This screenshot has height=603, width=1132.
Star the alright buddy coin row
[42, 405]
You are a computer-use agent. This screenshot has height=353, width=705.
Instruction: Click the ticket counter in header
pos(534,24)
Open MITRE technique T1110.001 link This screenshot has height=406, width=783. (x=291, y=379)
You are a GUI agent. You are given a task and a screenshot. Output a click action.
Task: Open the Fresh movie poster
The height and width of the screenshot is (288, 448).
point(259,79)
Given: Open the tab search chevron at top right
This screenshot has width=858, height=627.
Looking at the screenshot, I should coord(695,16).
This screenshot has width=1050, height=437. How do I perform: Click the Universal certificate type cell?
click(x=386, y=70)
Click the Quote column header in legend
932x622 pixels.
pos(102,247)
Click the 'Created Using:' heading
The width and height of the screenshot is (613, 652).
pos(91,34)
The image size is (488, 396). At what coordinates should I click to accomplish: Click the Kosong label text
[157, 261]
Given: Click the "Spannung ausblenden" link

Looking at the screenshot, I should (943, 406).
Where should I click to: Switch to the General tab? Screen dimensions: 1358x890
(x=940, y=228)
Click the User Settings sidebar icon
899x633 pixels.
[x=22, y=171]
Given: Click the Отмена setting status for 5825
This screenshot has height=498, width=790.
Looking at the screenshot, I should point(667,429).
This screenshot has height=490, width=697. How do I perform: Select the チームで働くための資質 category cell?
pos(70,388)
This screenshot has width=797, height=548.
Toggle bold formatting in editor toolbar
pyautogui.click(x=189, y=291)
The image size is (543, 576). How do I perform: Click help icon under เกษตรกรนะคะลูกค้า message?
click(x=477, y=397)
================
Report only how many lines above include "agent".

Written reply:
2